“When I Tried to Go to England” by Sarah Hart
Reviewed by Chuck Rothman
Aurealis has been around quite some time, concentrating on Australian themes and authors.
The latest issue starts out with “When I Tried to Go to England” by Sarah Hart, about a woman flying to England with her sister, but whose plane suddenly diverts and lands in the middle of nowhere, in a strange city that has no name. The protagonist meets a handsome cowboy named John and keeps having vague encounters with various people. Hart says the story came to her out of a dream, and I can believe that, since it has the same sort of free association that dreams usually have. The problem is that it never really coheres; it’s a bunch of images that show up at random, without any real connection behind them.
Robert Cox‘s “Wind Farmers From Outer Space” is a humorous romp about UFOs in the outback. Dick and Barry are a couple of good old Australian boys, drunk in a pickup truck, when they run into a UFO. They are abducted and used for nefarious—and hilarious—purposes. This is a very entertaining tale with a wild sense of humor (including a title that makes you laugh out loud when you understand it) that is a twisted look at the clichés of alien abduction reports.

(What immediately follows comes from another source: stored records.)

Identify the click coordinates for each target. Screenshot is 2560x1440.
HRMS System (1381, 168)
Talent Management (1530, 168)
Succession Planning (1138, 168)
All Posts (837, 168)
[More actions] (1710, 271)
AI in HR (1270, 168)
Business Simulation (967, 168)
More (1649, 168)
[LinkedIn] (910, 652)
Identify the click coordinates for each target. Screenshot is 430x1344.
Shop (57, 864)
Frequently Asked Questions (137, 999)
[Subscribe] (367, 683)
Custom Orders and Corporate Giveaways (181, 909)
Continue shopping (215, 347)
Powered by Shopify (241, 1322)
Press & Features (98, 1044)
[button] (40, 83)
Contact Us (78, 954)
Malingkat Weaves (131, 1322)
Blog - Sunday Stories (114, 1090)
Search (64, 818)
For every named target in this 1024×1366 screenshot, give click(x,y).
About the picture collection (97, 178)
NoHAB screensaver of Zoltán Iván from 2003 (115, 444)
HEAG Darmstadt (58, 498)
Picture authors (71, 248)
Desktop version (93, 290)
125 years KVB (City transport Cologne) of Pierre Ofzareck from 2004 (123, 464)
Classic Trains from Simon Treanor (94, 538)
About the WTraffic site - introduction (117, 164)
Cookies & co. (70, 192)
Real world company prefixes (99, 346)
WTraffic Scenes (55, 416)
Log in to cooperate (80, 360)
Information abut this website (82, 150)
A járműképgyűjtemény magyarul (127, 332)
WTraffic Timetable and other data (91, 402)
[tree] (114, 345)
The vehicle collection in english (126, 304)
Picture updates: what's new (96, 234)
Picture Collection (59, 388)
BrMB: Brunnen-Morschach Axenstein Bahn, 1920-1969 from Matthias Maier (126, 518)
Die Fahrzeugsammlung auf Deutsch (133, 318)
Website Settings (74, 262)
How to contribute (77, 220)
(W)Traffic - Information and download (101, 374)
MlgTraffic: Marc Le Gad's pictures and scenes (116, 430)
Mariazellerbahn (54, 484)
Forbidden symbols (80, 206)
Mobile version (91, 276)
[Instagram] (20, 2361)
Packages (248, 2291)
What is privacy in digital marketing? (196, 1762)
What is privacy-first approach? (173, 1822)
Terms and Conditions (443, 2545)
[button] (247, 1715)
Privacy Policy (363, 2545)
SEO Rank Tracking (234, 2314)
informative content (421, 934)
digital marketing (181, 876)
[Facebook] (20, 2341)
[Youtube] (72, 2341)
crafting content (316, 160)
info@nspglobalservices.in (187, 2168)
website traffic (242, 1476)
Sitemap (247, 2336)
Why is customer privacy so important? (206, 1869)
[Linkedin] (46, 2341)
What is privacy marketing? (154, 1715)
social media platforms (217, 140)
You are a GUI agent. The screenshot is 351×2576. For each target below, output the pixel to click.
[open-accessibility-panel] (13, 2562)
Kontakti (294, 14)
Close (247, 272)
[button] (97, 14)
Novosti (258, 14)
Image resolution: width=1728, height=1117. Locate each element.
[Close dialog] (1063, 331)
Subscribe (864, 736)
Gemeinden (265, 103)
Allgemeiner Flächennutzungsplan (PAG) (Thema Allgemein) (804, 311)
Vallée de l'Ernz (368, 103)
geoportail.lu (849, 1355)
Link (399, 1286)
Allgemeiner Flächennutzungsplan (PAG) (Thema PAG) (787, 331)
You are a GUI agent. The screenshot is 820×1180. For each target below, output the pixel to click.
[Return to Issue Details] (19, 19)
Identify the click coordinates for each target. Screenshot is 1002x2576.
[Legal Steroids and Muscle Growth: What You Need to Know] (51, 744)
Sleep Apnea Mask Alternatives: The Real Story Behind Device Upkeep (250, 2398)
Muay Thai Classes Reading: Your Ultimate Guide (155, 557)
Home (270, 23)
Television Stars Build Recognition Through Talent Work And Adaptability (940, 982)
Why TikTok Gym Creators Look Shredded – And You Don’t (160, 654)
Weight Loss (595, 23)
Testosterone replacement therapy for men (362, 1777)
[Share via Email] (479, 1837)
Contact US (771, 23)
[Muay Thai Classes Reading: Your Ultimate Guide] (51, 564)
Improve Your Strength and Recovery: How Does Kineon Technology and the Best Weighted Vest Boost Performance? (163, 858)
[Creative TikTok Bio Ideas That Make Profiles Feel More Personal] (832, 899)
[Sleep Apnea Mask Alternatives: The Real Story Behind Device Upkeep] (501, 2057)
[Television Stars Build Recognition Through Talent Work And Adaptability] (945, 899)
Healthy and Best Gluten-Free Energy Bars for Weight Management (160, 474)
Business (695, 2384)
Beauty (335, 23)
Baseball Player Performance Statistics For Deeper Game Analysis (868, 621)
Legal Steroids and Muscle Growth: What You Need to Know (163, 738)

Hyter discovered a clump of chrome in Steve Toase‘s “Hyter and the House that Stands,” which turns out to be a garrulous and mysterious bird. Their town is home to a silverplating factory, and Hyter lives with her aunt in the “House that Stands,” the one that has never been damaged in the periodic fires that level them all. The bird may offer a way out of the cycle. I found the story unengaging, and the speaking style of the bird goes from clever to tedious about halfway through. It also goes on far too long for the ideas.